Después poco a poco ha sido este florecer de todo lo que se mantenía tímido.
Los cactus y suculentas de la tina del patio, que simplemente los deje a su suerte porque los odiaba igual que a los otros y que en mi abandono, decidieron enormecerse, embellecerse y gritarme que les echara un ojo. Todavía confieso, que no les tomo demasiado en cuenta, es que fueron una obsesión tan intensa mientras estuvo mi Gogo, que después como que esa energía se fue igual que él.
Pero hoy me descubrí acomodando ladrillos, tablas de madera, para que las plantitas de maceta, crezcan con mayor alegría, nazcan nuevas y más bonitas flores, hojitas, sorpresas coloridas. Y pienso entonces en esto que es ESTAR VIVO, maldita sea. Porque si no lo estuviera, bueno nada ocurriría, pero uno al menos, debería saber MORIR EN VIDA, anularse de forma tal que todas las cosas de la vida que manifiestan vida, no te lleguen. Que no te importe la gente, los pajaritos, las plantas, la Bugambilia, lo que florece, lo que embellece, el resto de los gatitos y perritos, nada, nada.
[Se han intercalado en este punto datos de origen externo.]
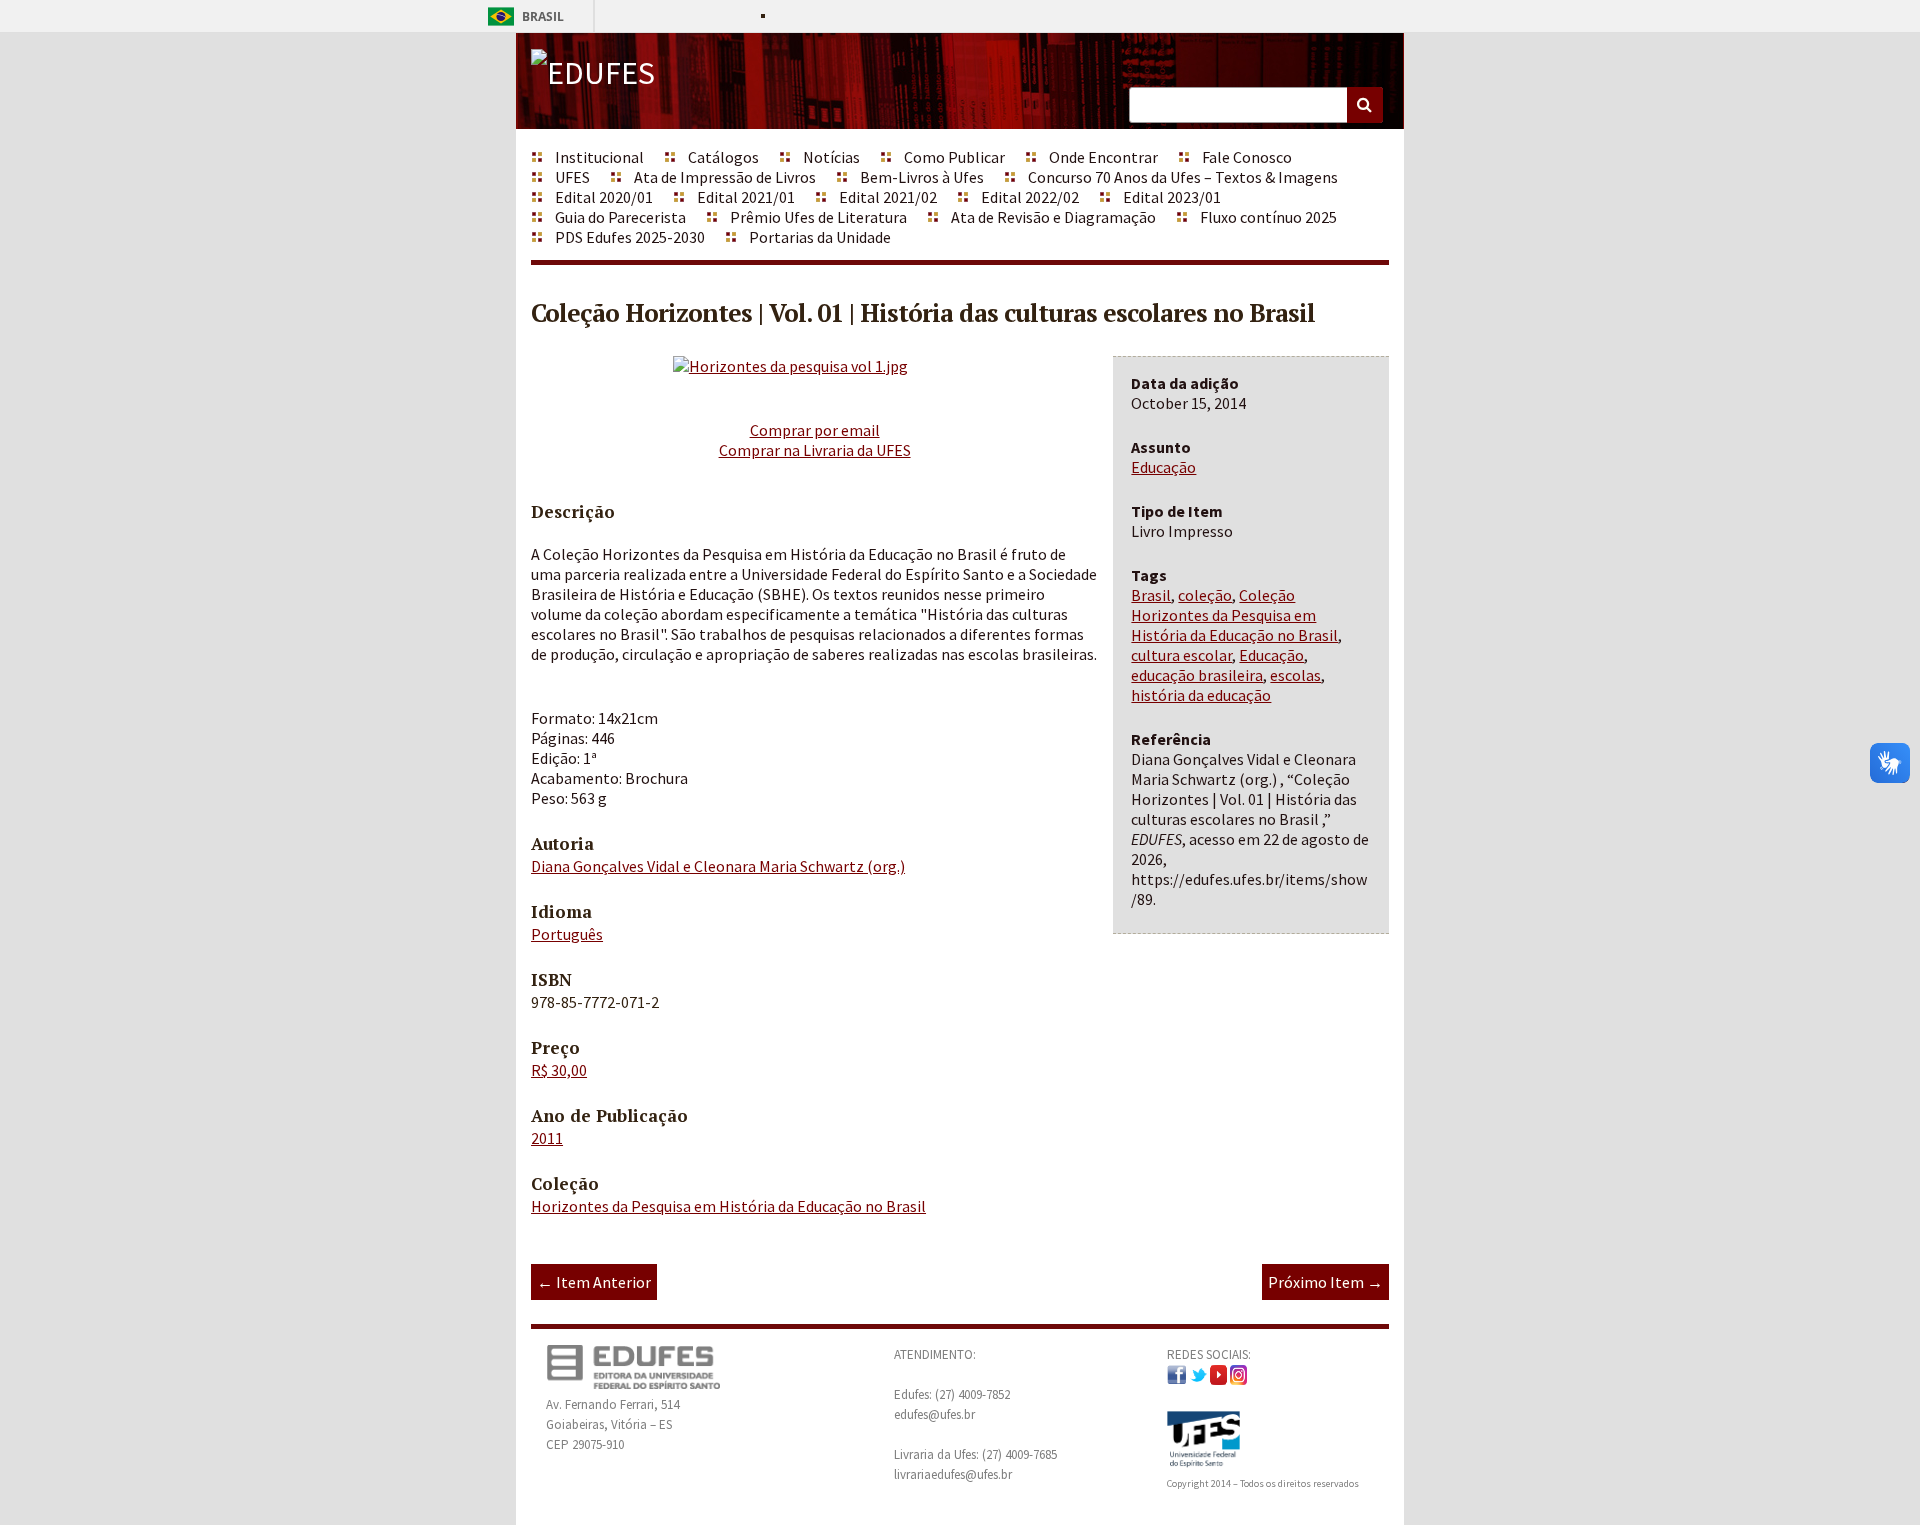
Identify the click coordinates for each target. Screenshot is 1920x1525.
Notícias (831, 157)
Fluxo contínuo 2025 (1268, 217)
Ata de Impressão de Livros (725, 177)
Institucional (599, 157)
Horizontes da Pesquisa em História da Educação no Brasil (728, 1206)
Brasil (522, 16)
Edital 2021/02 (888, 197)
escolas (1295, 675)
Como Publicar (954, 157)
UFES (572, 177)
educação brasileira (1197, 675)
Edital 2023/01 (1172, 197)
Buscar (1365, 105)
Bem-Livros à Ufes (922, 177)
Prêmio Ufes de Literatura (818, 217)
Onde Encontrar (1103, 157)
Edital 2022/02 (1030, 197)
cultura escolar (1181, 655)
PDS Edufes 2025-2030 (630, 237)
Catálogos (723, 157)
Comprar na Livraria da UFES (815, 450)
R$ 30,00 (559, 1070)
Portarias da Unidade (820, 237)
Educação (1163, 467)
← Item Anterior (594, 1282)
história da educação (1201, 695)
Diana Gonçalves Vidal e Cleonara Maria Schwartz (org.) (718, 866)
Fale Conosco (1247, 157)
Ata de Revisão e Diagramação (1053, 217)
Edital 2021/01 (746, 197)
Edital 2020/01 (604, 197)
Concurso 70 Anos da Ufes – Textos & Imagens (1183, 177)
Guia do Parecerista (620, 217)
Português (567, 934)
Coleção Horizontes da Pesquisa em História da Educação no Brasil (1234, 615)
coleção (1205, 595)
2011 (547, 1138)
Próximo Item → (1325, 1282)
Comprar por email (815, 430)
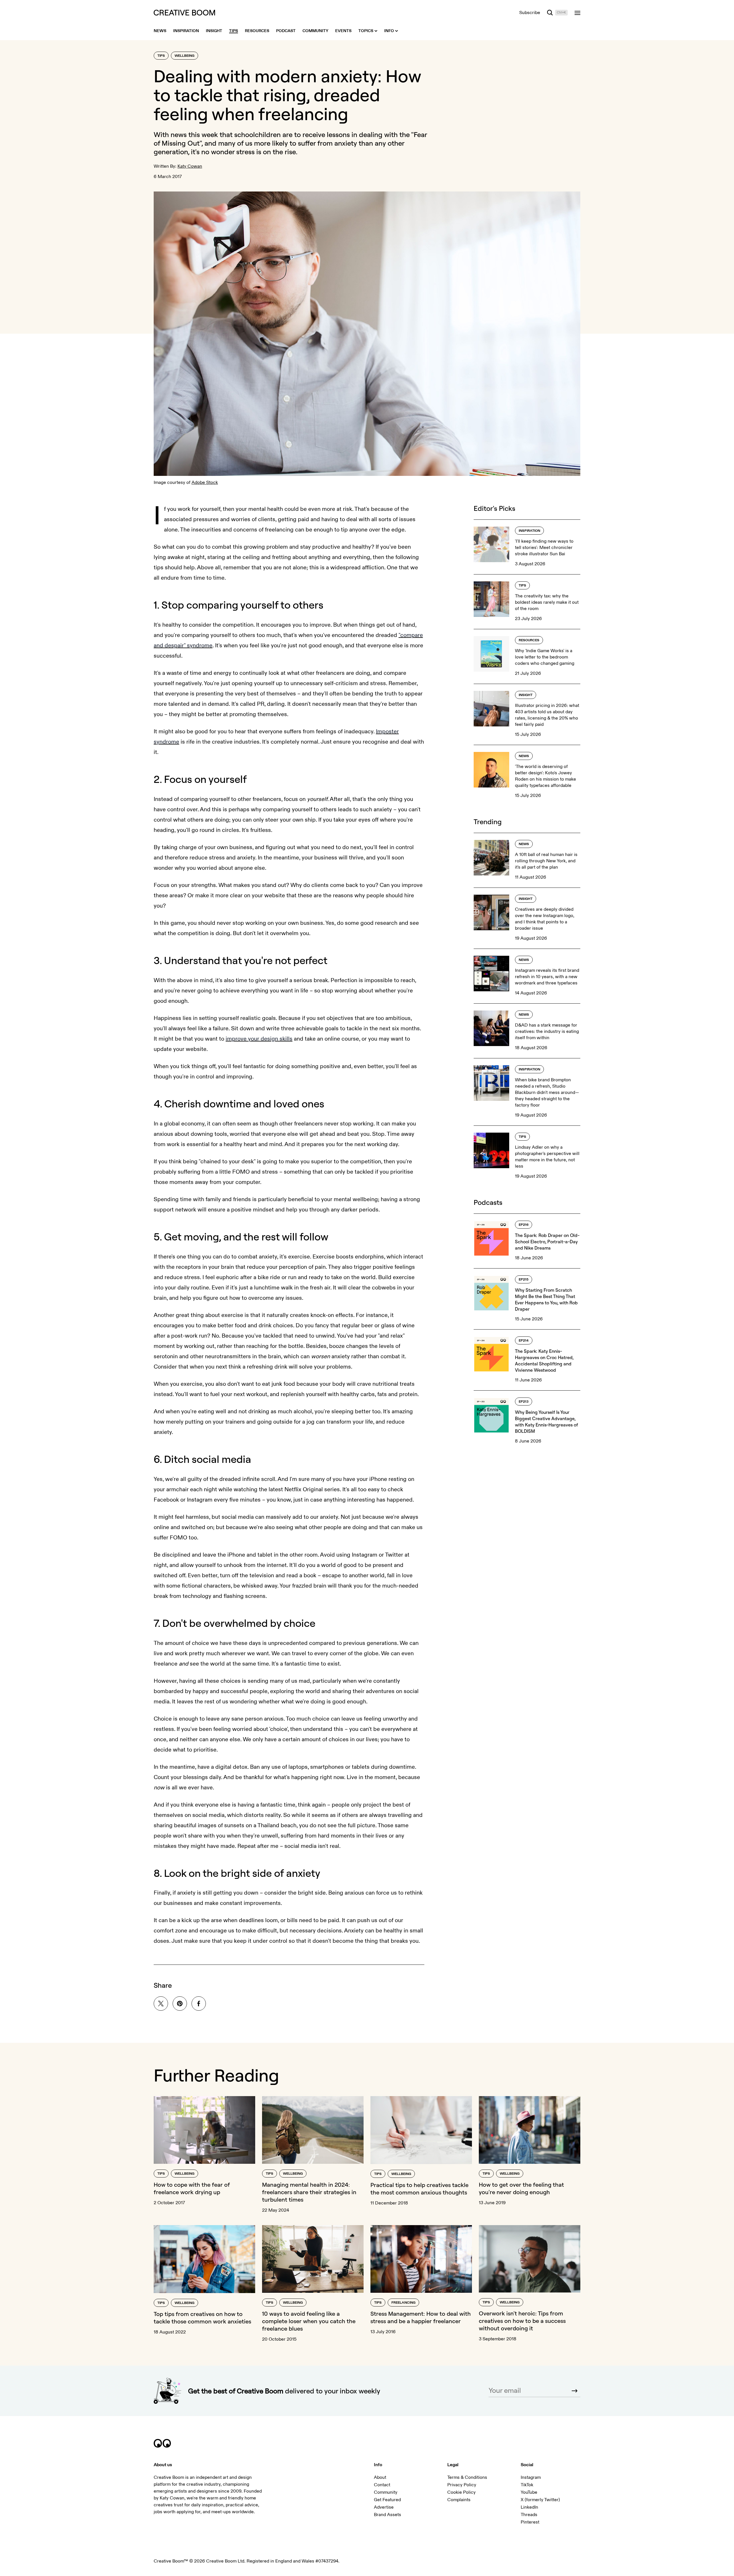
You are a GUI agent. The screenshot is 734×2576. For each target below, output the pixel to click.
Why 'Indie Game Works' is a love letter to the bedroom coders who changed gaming (544, 657)
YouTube (529, 2492)
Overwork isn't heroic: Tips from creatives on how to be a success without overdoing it (522, 2321)
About (380, 2477)
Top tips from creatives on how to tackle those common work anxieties (202, 2317)
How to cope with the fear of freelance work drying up (192, 2188)
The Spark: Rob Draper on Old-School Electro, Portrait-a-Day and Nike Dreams (547, 1241)
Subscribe (529, 12)
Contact (382, 2485)
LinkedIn (529, 2507)
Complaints (459, 2500)
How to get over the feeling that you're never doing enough (521, 2188)
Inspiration (529, 531)
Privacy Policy (461, 2485)
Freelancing (403, 2303)
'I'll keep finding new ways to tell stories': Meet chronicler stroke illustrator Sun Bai (544, 547)
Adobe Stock (205, 482)
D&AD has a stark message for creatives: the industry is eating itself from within (547, 1031)
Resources (529, 640)
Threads (529, 2515)
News (524, 756)
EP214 (524, 1340)
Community (385, 2492)
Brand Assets (387, 2515)
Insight (525, 695)
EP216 (523, 1225)
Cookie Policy (461, 2492)
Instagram (531, 2477)
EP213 (523, 1402)
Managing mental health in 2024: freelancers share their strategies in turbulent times (309, 2192)
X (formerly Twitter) (540, 2500)
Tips (161, 56)
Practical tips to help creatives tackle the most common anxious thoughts (419, 2188)
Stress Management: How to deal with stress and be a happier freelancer (420, 2317)
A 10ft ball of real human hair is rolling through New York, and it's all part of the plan (546, 861)
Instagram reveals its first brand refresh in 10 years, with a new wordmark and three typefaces (547, 977)
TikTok (527, 2485)
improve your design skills (259, 1038)
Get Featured (387, 2500)
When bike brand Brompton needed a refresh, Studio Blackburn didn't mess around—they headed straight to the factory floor (547, 1092)
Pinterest (530, 2522)
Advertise (384, 2507)
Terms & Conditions (467, 2477)
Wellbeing (184, 56)
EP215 (523, 1279)
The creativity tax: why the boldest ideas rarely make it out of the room (547, 602)
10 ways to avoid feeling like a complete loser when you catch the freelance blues (309, 2321)
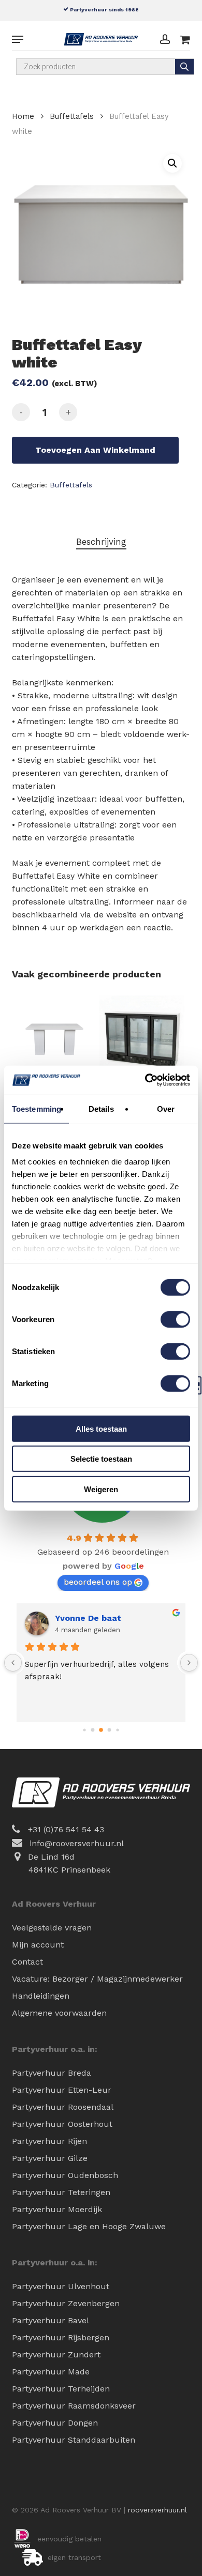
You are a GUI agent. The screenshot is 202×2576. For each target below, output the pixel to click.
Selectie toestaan (101, 1458)
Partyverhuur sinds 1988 (103, 9)
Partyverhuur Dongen (55, 2423)
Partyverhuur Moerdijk (57, 2209)
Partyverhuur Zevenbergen (66, 2303)
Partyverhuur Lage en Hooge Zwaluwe (89, 2226)
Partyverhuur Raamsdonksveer (74, 2406)
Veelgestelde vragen (52, 1928)
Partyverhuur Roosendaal (62, 2107)
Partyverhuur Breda (51, 2073)
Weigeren (101, 1488)
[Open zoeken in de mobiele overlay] (105, 66)
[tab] (101, 541)
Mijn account (38, 1945)
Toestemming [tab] (36, 1108)
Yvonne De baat (88, 1618)
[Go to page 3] (109, 1730)
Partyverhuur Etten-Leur (61, 2090)
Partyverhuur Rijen (49, 2141)
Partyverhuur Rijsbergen (60, 2337)
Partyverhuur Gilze (50, 2158)
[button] (17, 39)
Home (23, 116)
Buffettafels (72, 116)
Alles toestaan (101, 1428)
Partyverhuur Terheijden (61, 2389)
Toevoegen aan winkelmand (95, 450)
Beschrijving (101, 541)
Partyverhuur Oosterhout (62, 2124)
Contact (27, 1962)
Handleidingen (40, 1996)
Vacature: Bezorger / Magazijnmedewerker (97, 1979)
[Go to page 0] (84, 1730)
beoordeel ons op (98, 1582)
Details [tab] (101, 1108)
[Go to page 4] (117, 1730)
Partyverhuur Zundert (56, 2354)
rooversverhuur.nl (157, 2510)
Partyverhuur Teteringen (61, 2192)
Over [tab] (166, 1108)
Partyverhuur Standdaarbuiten (73, 2440)
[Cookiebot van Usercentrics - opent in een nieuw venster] (145, 1080)
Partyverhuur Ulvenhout (60, 2286)
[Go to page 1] (93, 1730)
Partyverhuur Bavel (50, 2320)
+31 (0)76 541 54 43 (66, 1829)
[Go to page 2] (101, 1730)
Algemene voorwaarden (59, 2013)
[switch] (175, 1319)
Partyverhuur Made (51, 2371)
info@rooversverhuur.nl (77, 1843)
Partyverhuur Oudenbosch (65, 2175)
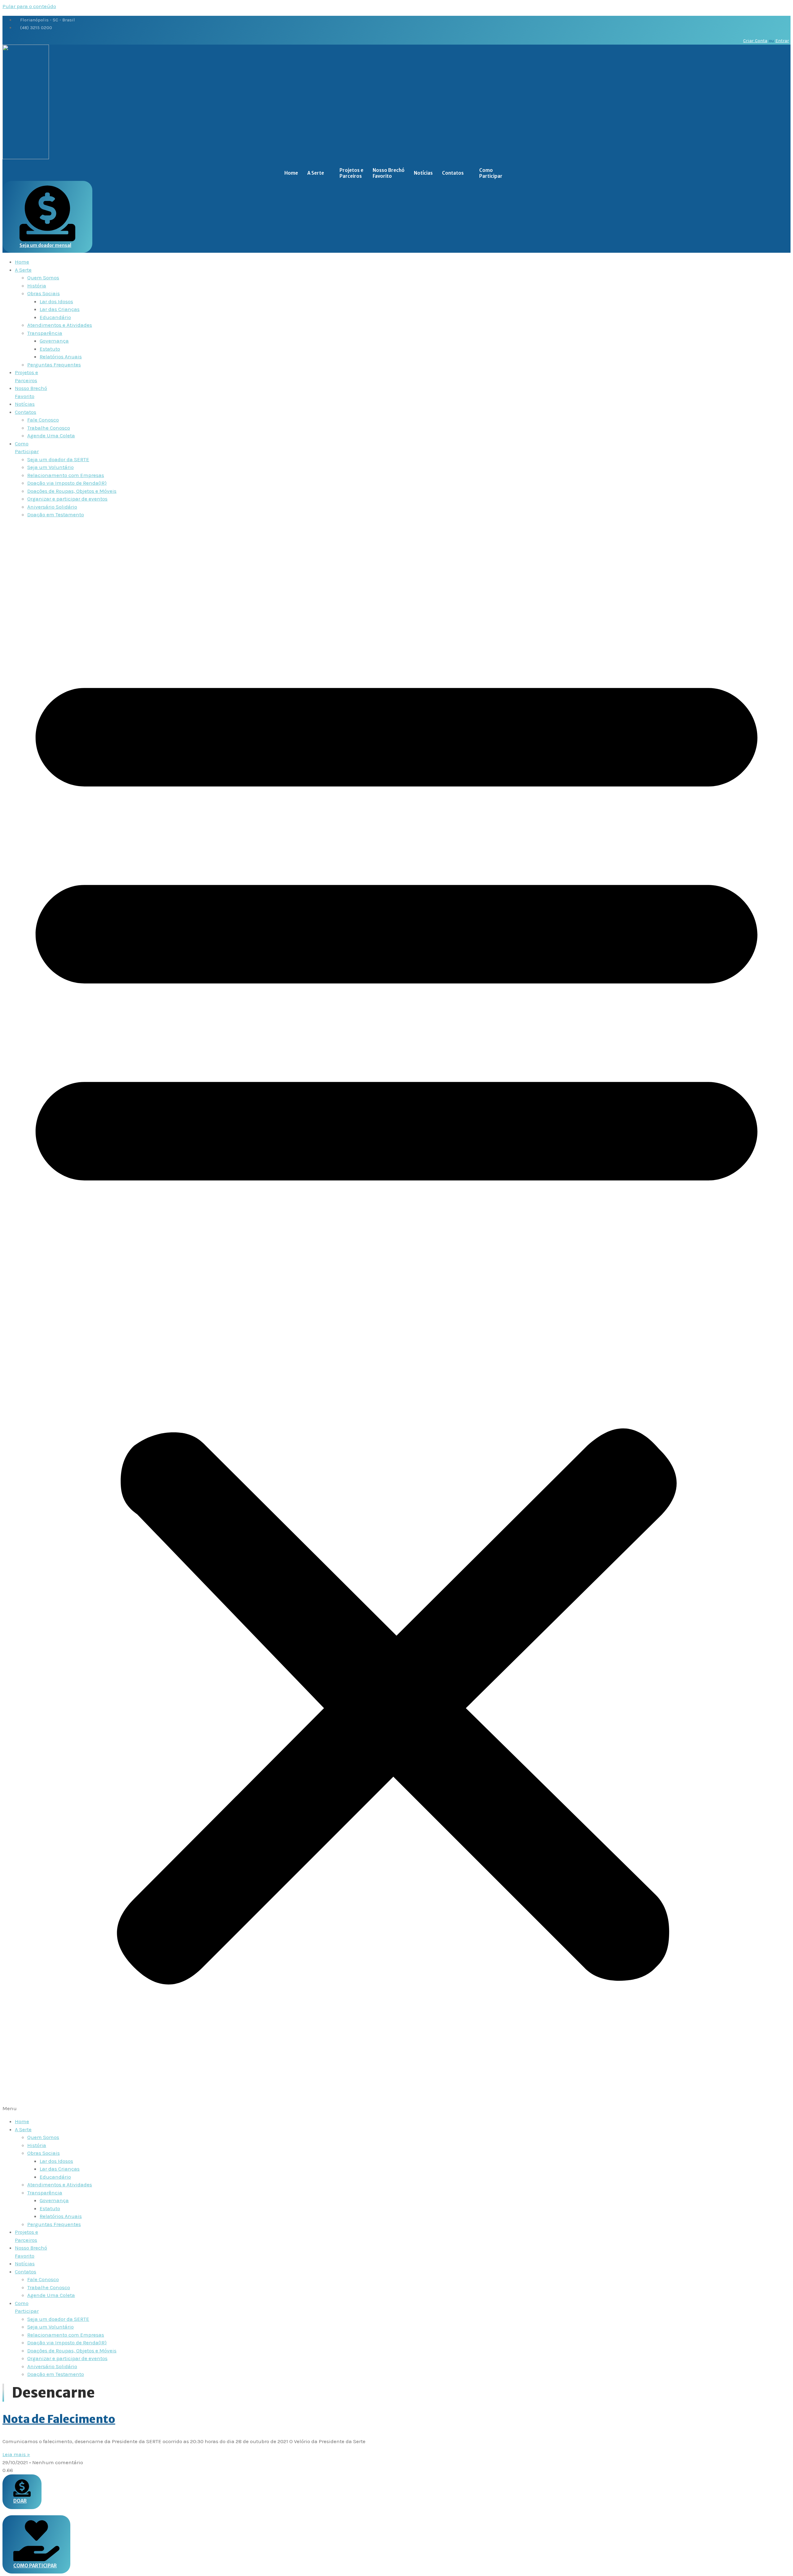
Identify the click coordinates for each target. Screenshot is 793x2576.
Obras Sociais (43, 293)
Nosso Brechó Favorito (389, 173)
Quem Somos (43, 277)
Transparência (44, 333)
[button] (396, 1318)
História (36, 285)
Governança (54, 341)
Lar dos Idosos (56, 301)
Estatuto (50, 349)
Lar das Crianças (60, 309)
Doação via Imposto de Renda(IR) (67, 483)
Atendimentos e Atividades (59, 325)
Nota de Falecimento (58, 2419)
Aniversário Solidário (52, 507)
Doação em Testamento (55, 514)
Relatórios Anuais (61, 356)
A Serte (315, 173)
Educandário (55, 317)
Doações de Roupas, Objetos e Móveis (71, 491)
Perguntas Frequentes (54, 364)
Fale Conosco (43, 420)
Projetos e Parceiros (351, 173)
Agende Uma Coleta (51, 435)
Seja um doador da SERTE (58, 459)
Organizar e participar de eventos (67, 499)
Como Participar (490, 173)
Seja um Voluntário (50, 467)
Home (291, 173)
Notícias (423, 173)
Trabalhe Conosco (48, 428)
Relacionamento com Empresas (65, 475)
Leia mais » (16, 2454)
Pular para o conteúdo (29, 6)
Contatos (453, 173)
Porque se supone que cuando desaparece radical, intensa y totalmente la energía de tu vida, de la vida, de mi vida, el mundo debería paralizarse de forma tal que todo lo que observo, huelo, constato-ingrato, no debería ocurrir. Uno debería quedarse sin los cinco sentidos después que se mueren los seres amados y así pasar por la vida, sin saber ni para donde, ni con quien, por qué, para qué.
No puedo agradecer la belleza de las cosas que me rodean, porque todavía me duelen, me duelen al pensar que mi Gogo ensoñado no las puede disfrutar. Resguardarse en la sombra de la Bugui, buscar el fescor de la hiedra, comerse los pajaritos que bajan por alpiste, buscar el calorcito de tantos rincones. No puedo, trato de negarmelo y a veces me resulta, pero en otras como hoy, me descubro en esta cosa injusta de que yo sí esté y tu no.